Dying To Stay Dry


Did you know that the original Tin Woodsman character in The Wizard of Oz was supposed to be played by Buddy Epsom, better known as Jed Clampett of The Beverly Hillbillies TV fame?  While screen testing for the role, he had a near-fatal reaction to the silver coating that was applied to make him look like he was made out of metal. This coating actually prevented him from sweating by closing up his pores, and he became toxic almost to the point of kidney failure. As a result, he lost the gig to Jack Haley, who went on to capture our hearts with his wonderful rendition of the character using a reformulated, safe body paint (that's Buddy, below).

Of course, no one knew at the time that the silver body-paint they used contained an ingredient that would shut down his ability to sweat, nearly killing him by paralyzing his lungs and shutting down his kidneys with what we now call, "Toxic Shock Syndrome." That ingredient was Aluminum Chlorohydrate, which would quickly become the first and most widely-used under-arm "antiperspirant" in the world.  And, because of what this chemical can do to the body, there is a growing body of evidence showing a disturbing correlation between antiperspirant use and the rise in Breast Cancer, Alzheimer’s, Autism, Allergies, Parkinson’s and many more.


Aluminum Chlorohydrate and Aluminium-Zirconium Tetrachlorohydrex GLY are the two most common aluminum salts used in antiperspirants, and are readily absorbed by the skin. They are also known neurotoxins. Once in the body, the aluminum portion of the molecule ionizes, forming free radical aluminum. In addition to forming a physical plug that stops sweat, the aluminum passes freely across cell membranes, and is absorbed by the liver, kidney, brain, cartilage and bone marrow. It is this concentration of aluminum that has been the source of concern in the medical community and has prompted the research being done on Alzheimer’s disease.

It is important to understand that there is a big difference between a deodorant and an antiperspirant. Deodorants, as the name implies, are simple formulations containing scents that mask the odors that may occur with perspiration. Antiperspirants are artificial chemical compounds that actually stop the body from sweating by being absorbed by the skin and physically plugging the pores.



Sweating cools the body, but the skin is also a major organ of elimination. Reduced underarm sweating means the tissues are in contact with toxins for unnaturally long periods of time. Those toxins begin to seep into the surrounding areas and eventually becoming concentrated in the lymph tissue. Congested, toxic lymph tissues are associated with increased incidence of cancerous cell activity. There are an abundance of axillary (armpit) lymph tissue in both males and females, and these glands are the ones blocked with antiperspirant use, and almost always the primary ones affected in breast cancer.
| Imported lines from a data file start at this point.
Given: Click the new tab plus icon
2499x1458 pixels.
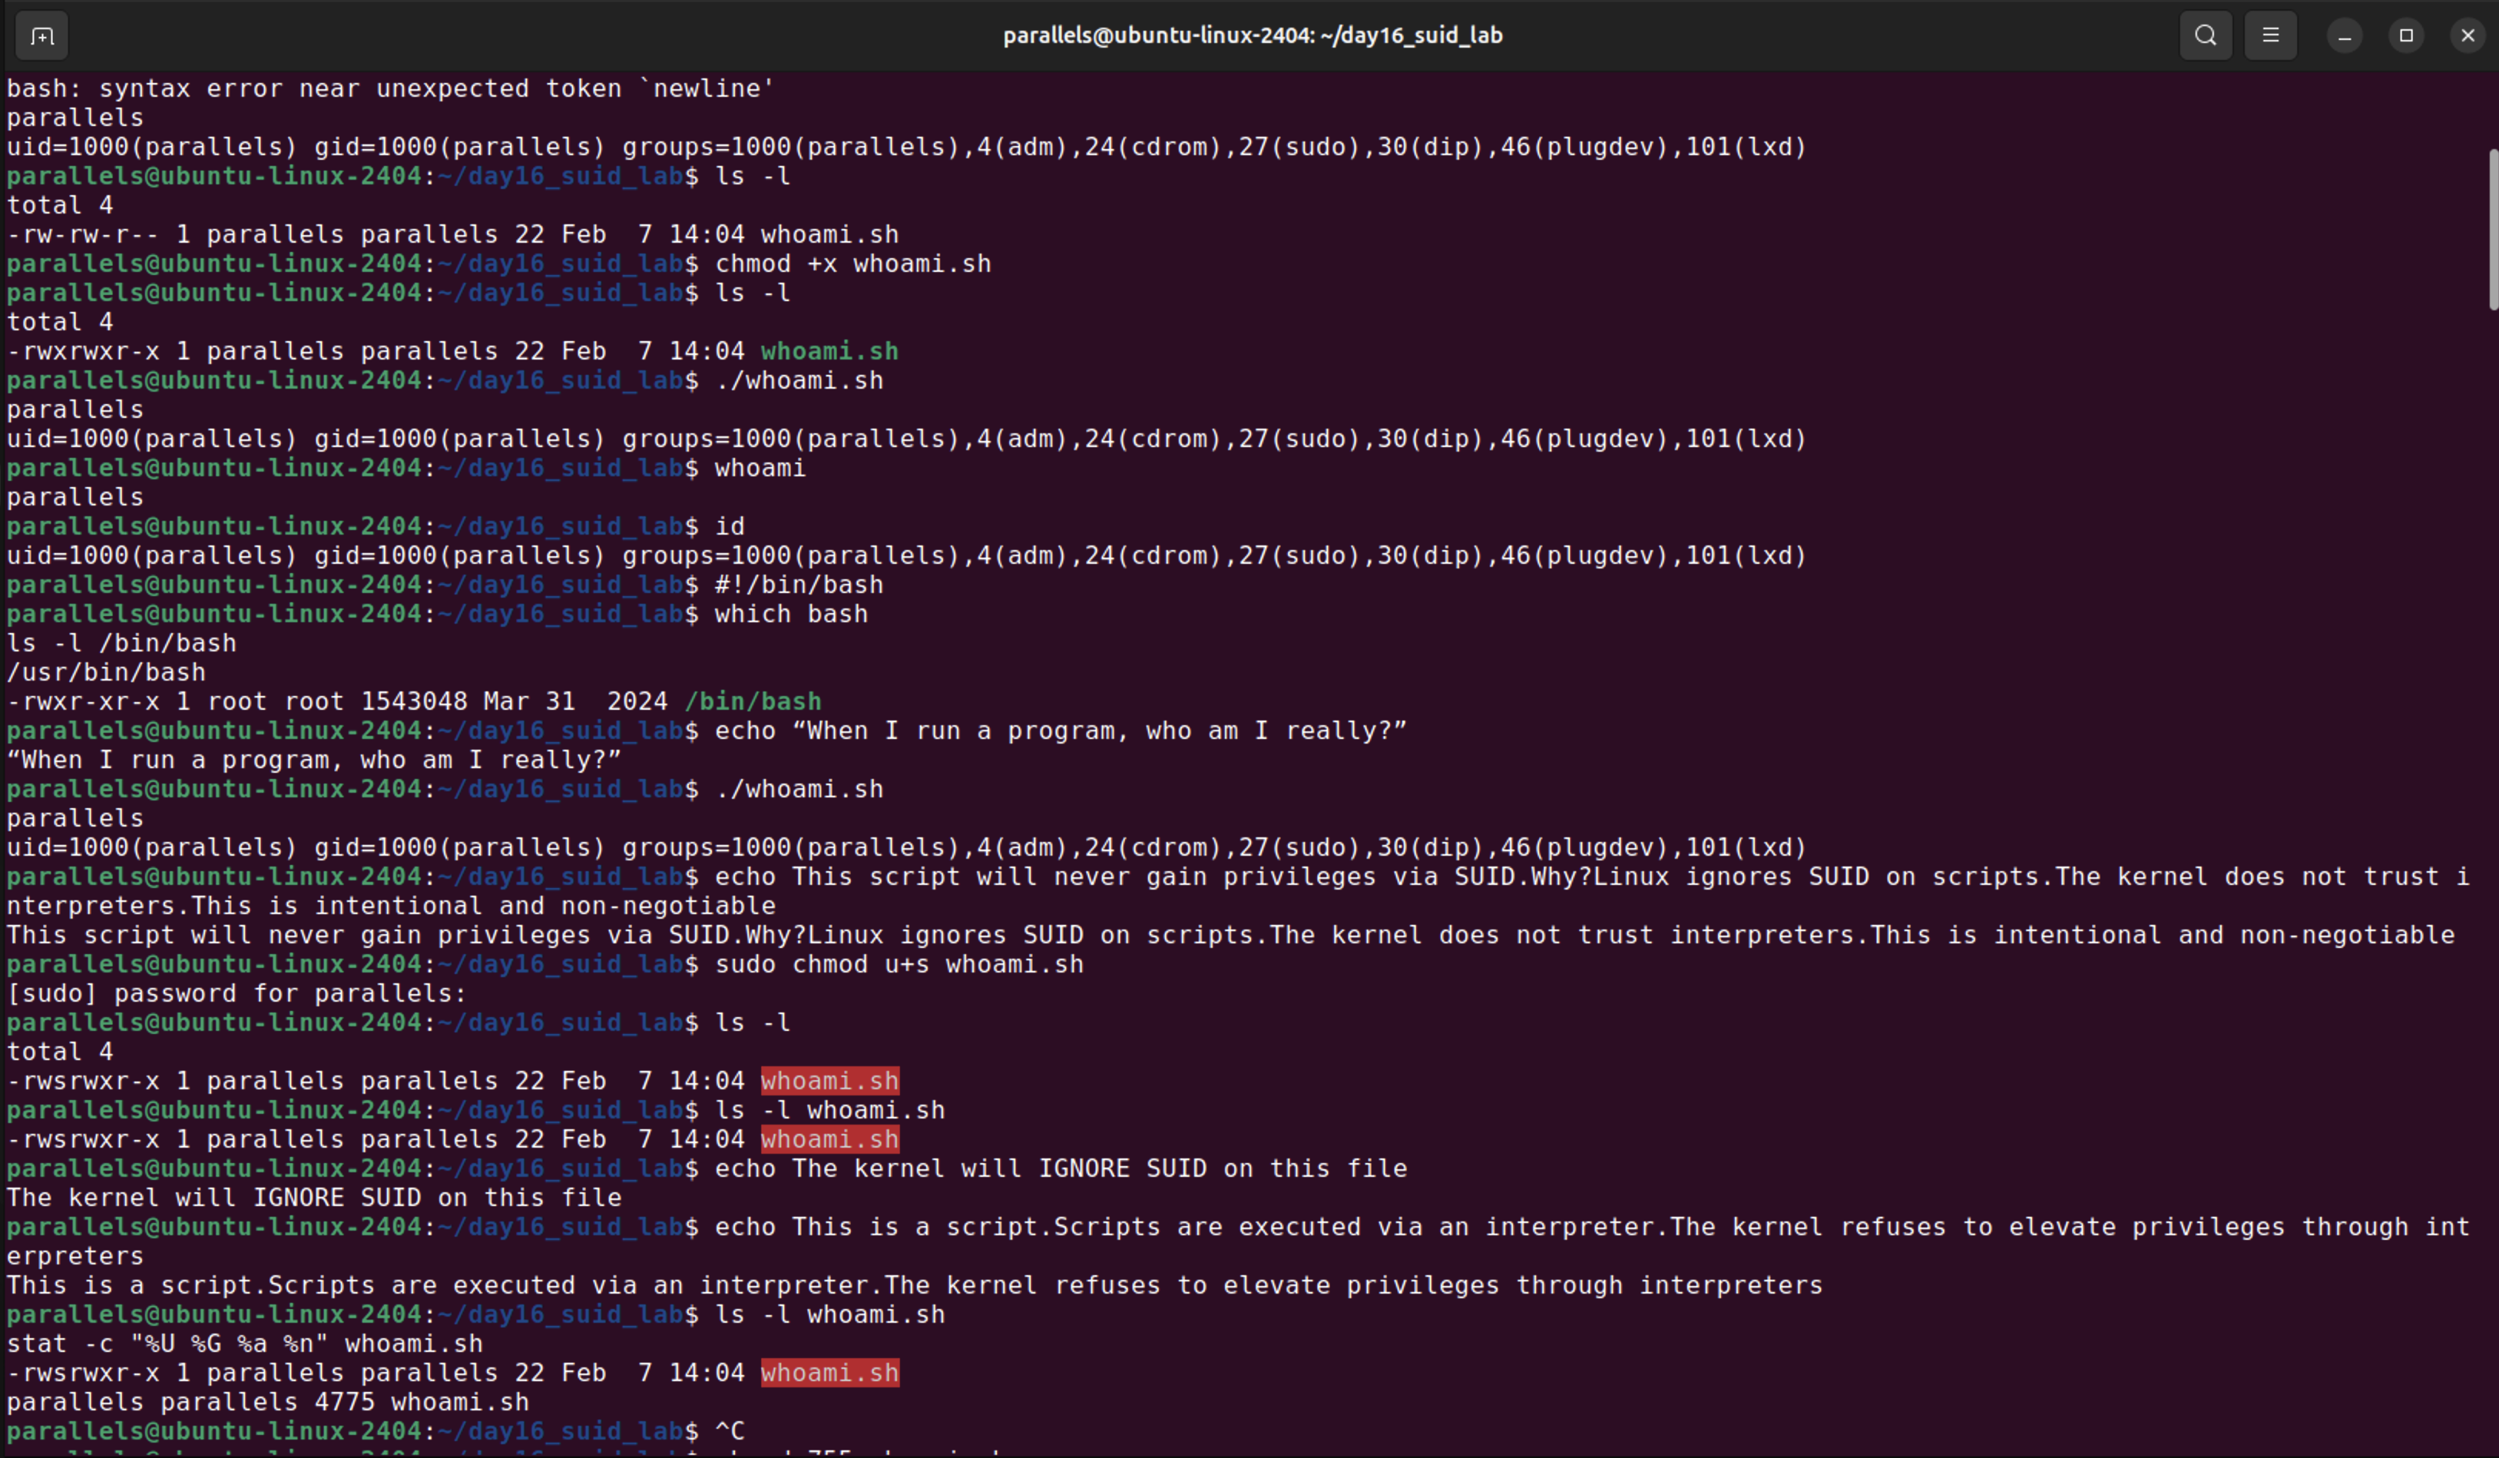Looking at the screenshot, I should [42, 35].
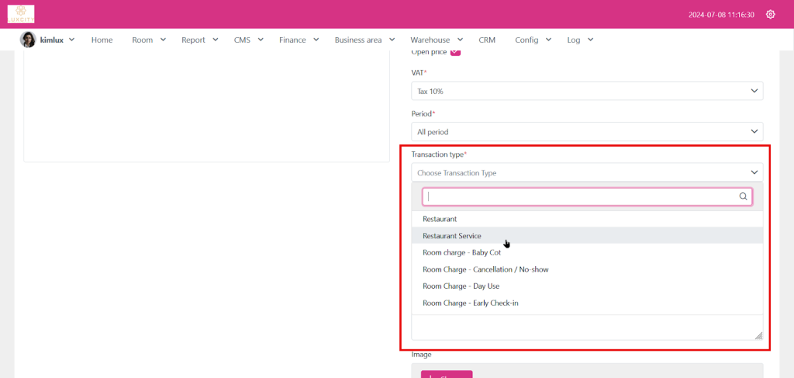Image resolution: width=794 pixels, height=378 pixels.
Task: Select Room Charge - Early Check-in option
Action: 470,303
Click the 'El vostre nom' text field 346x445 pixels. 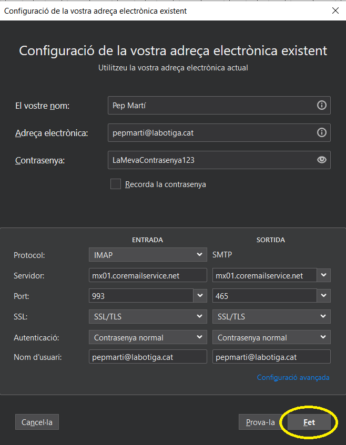[219, 105]
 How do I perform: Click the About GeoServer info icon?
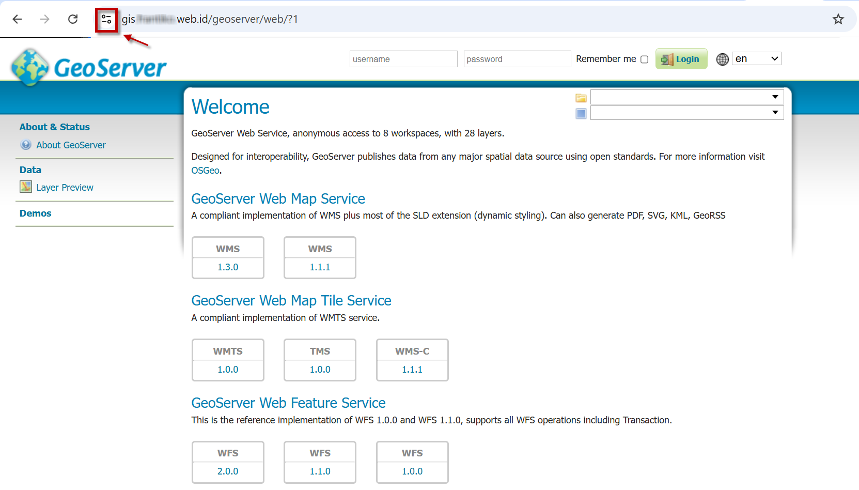[26, 145]
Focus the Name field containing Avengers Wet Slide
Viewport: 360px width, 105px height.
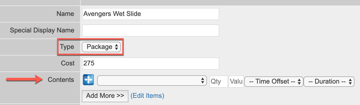[151, 14]
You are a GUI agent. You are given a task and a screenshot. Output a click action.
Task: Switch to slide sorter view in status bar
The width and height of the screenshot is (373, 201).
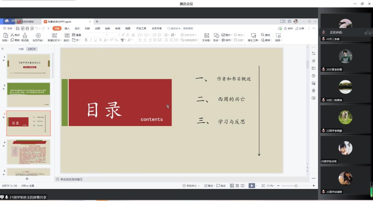pos(237,186)
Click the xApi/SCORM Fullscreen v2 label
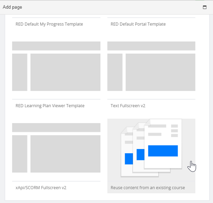The height and width of the screenshot is (203, 213). point(41,188)
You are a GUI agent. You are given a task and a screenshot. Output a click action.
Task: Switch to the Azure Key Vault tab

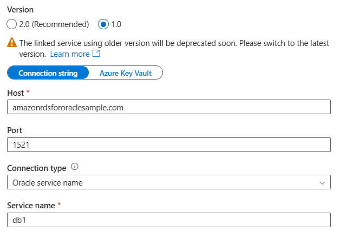[x=125, y=73]
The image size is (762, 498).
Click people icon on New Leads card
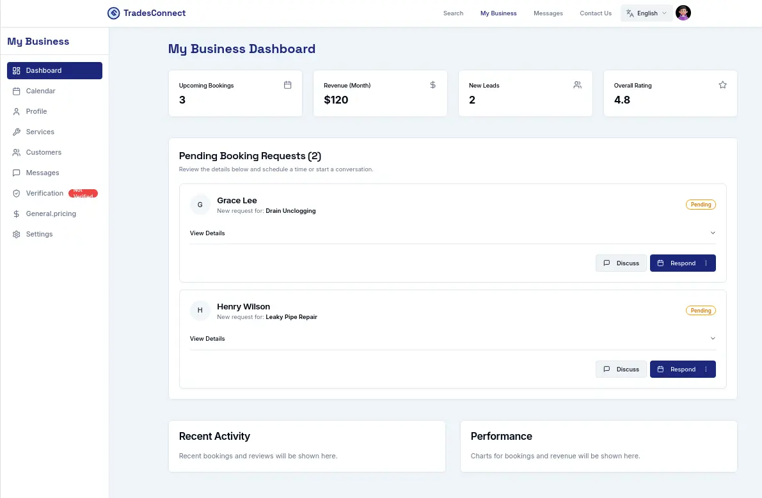tap(578, 85)
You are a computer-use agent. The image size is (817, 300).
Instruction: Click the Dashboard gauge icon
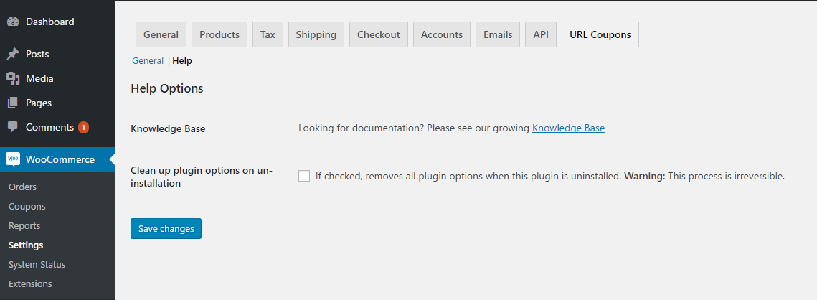13,22
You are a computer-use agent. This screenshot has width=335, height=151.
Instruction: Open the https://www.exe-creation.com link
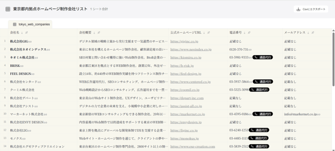click(193, 146)
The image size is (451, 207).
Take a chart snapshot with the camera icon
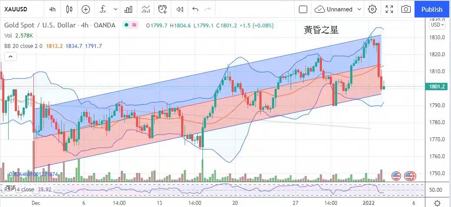click(x=406, y=9)
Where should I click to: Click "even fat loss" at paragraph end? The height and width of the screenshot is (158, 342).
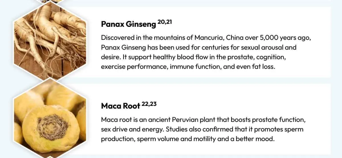(x=257, y=67)
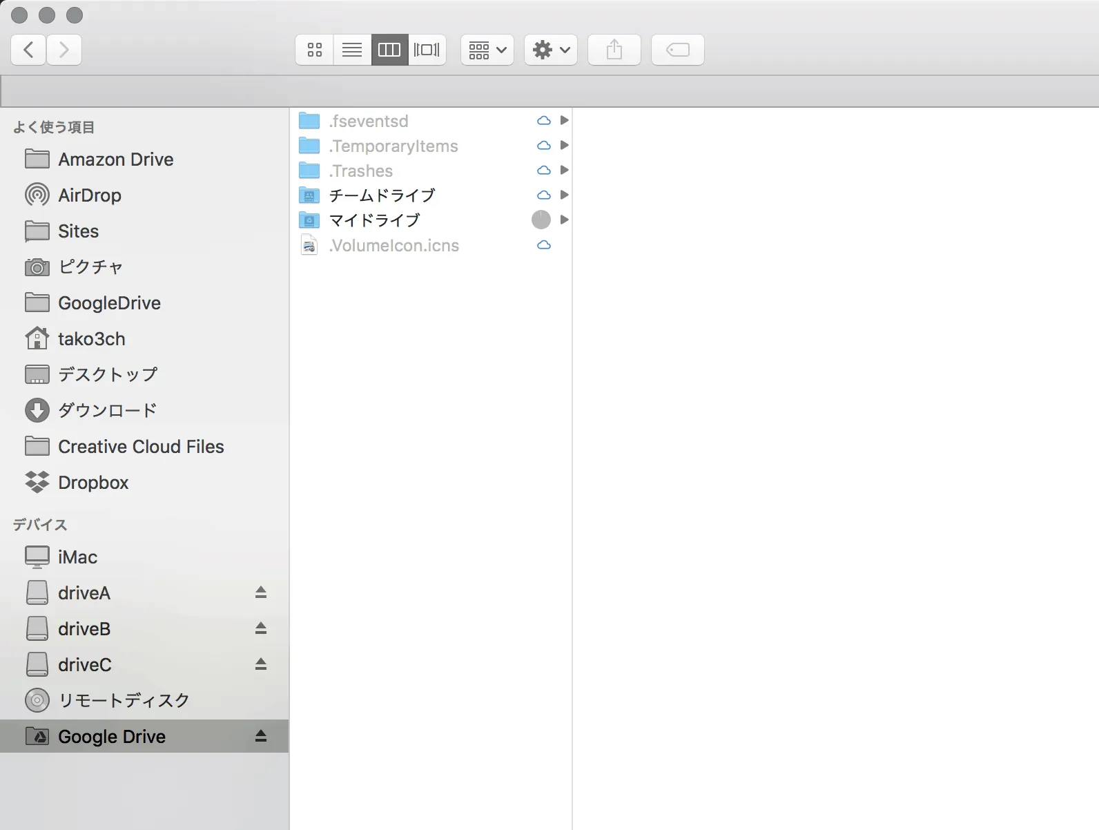Screen dimensions: 1099x830
Task: Click the Edit Tags toolbar icon
Action: [x=678, y=50]
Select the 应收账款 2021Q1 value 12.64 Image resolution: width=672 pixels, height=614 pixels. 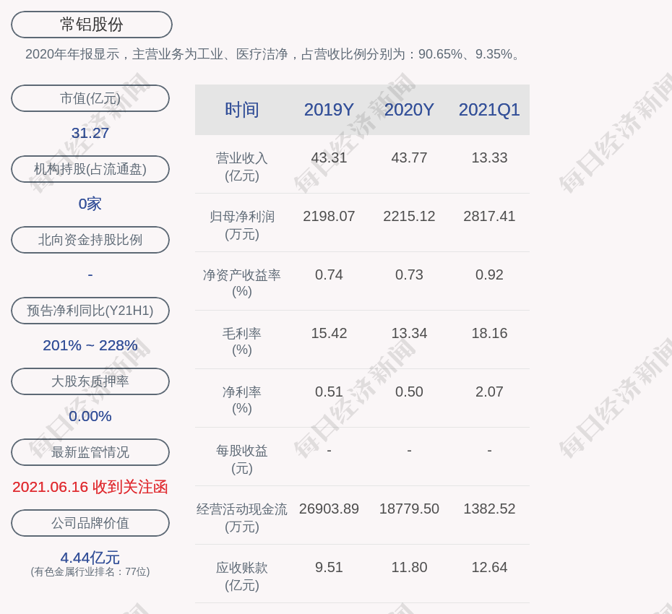(489, 567)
In addition to the above, there is a growing body of scientific evidence showing that exposure to aluminum in general, especially aluminum salts from cookware, utensils and chemical compounds, greatly increases the incidence of Alzheimer’s disease. So, why take the chance?


I recommend getting rid of antiperspirants, all unclad aluminum cookware, utensils, etc.  If they’re old, you’ll see they are “pitted” ...evidence of aluminum salts breaking down.  Also, no “non-stick” coated pans are terrible: they're aluminum covered in a coating that chips and gets in your food. If you use foil, put a layer of wax paper or plastic wrap between it and the food.



  1. In 1940, the incidence of breast cancer in U.S. was 1:37 and steady -- there were no antiperspirants on the market.

  2. First antiperspirant ("Stopette") using Aluminum Chlorohydrate introduced 1941.

  3. From the 1940s until the 1980s, the rate of breast cancer began increasing by about one percent a year.

  4. By the 1980s, as antiperspirant sales boomed, incidence rose dramatically, more than doubling that rate to over 2% per year.

  5. By 1990, breast cancer rates were 1:12

  6. Both of the most common ingredients -- aluminum chlorohydrate and aluminum zirconium -- are known neurotoxins.

  7. Sales of antiperspirants were $1.6 billion in 2012, selling almost 700 million units

  8. Current breast cancer rate in U.S. is 1:8.

  9. Only 5% of the US population DOESN'T use antiperspirants

  10. The antiperspirant industry claims there is no connection between breast cancer rates and use of their product.





And let me add that sweating is good. A foul body odor is produced by an unhealthy body, a body with too many toxins, a stressed body not sweating enough. One very easy way to clear out the pipes is to exercise vigorously enough to profusely sweat at least two times a week. Three times is even better! Choose an activity that you love to do, and one that uses the large muscle groups: swimming, running, tennis, volleyball, racquetball, rollerblading...etc. It feels great, it clears your body and mind, burns fat ...and it's sexy, too!